The different interpretations highlight the challenges of applying Blanton's model. Smith notes that there is always some ambiguity about the political significance of a site's physical features. For example, the Indus civilization's standardized housing and sophisticated water control systems can be seen as signs of shared power, but they have also been interpreted as evidence of totalitarian control. “Until someone comes up with a model that's rigorous and accepted by everyone, in my mind this is all going to be fairly subjective and speculative,” Smith says.

BU's Carballo argues that the form of government may not even be the most important measure of what Blanton terms collectivity. He points to an enormous obsidian workshop he excavated in an outlying neighborhood of Teotihuacan as a sign that commoners organized themselves at the grassroots level, no matter who ruled from the Avenue of the Dead. That makes Teotihuacan a collective society, even if it turns out to have had a single king, he argues.

It may be that societies like Teotihuacan simply don't fall into neat categories, Pool says. Or they may shift strategies over time. At Tres Zapotes, for example, elite factions may have shared power within the city, but the capital dominated nearby towns, which all had one central plaza modeled on the Tres Zapotes layout. Then, slowly, autocracy crept back into Tres Zapotes itself.
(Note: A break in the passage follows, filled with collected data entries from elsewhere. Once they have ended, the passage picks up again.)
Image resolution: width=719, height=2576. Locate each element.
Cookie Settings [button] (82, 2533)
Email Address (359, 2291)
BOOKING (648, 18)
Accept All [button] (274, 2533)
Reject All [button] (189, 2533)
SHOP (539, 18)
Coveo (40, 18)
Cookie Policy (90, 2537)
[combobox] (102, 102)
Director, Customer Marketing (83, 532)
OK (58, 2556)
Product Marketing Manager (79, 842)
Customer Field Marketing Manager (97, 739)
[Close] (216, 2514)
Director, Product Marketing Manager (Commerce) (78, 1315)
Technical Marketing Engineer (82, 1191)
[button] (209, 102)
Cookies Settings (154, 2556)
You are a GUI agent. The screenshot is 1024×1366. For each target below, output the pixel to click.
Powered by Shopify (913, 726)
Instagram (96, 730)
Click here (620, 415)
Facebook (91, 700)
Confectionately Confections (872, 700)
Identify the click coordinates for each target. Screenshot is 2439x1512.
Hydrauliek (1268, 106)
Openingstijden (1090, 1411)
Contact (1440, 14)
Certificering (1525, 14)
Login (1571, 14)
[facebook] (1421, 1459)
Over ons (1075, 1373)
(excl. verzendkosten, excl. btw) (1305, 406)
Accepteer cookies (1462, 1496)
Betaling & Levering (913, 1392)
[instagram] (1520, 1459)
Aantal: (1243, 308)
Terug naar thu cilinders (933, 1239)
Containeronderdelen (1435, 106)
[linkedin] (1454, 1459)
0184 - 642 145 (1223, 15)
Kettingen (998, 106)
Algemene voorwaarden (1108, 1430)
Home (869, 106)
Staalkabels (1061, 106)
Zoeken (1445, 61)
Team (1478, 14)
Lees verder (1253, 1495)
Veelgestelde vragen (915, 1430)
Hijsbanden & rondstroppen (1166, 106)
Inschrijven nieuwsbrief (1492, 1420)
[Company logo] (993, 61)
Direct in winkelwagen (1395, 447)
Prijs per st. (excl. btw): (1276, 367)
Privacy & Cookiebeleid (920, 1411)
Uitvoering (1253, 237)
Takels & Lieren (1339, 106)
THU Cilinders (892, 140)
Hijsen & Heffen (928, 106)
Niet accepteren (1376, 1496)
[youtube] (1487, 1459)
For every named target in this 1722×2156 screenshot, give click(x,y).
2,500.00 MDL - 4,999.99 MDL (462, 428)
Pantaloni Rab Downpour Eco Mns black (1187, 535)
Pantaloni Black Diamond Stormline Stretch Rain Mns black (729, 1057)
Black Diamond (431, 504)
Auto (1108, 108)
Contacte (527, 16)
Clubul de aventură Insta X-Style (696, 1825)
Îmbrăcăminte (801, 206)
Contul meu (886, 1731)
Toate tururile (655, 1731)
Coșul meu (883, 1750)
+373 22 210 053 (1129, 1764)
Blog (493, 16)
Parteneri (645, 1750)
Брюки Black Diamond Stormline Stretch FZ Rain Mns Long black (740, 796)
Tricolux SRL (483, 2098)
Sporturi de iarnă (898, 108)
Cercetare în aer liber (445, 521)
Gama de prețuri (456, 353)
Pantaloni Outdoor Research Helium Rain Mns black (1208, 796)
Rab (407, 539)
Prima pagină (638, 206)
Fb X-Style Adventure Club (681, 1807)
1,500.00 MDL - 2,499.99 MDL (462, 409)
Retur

Around 1 C.E., the four plaza groups lost their architectural coherence and individual rulers once again appeared in the city's art.

Collective governments do tend to rise and fall in cycles, Blanton says. In Oaxaca, the political pendulum swung between collectivity and autocracy every 200 to 300 years, judging from shifts in the layouts of dominant sites and histories recorded by colonial chroniclers. “Democracy isn't a one-shot deal that happened one time. It comes and goes, and it's very difficult to sustain,” he says.

History had a special irony in store for the republic of Tlaxcallan when the Spanish arrived. After centuries of resisting the Mexica Empire, the Tlaxcaltecas finally saw an opportunity to destroy their enemies. They allied with conquistador Hernán Cortés, helping him plan attacks on Tenochtitlan and sheltering his army after its initial crushing defeat, which allowed the Spanish forces to regroup and try again—this time successfully. “I'm not sure the conquest would have been possible without Tlaxcallan assistance,” Fargher says.

But as soon as the Tlaxcaltecas became subjects of the Spanish crown, the republic was gone. People abandoned their hilltop plazas and moved down into the valley, settling the modern city of Tlaxcala. When Mexico won independence from Spain 3 centuries after the conquest, the Tlaxcaltecas were cast as traitors, their society almost entirely forgotten. It took another 100 years before revolution returned democracy to Mexico's constitution. Now, ambitious candidates once again fight for their political futures—not in the plaza, but at the ballot box.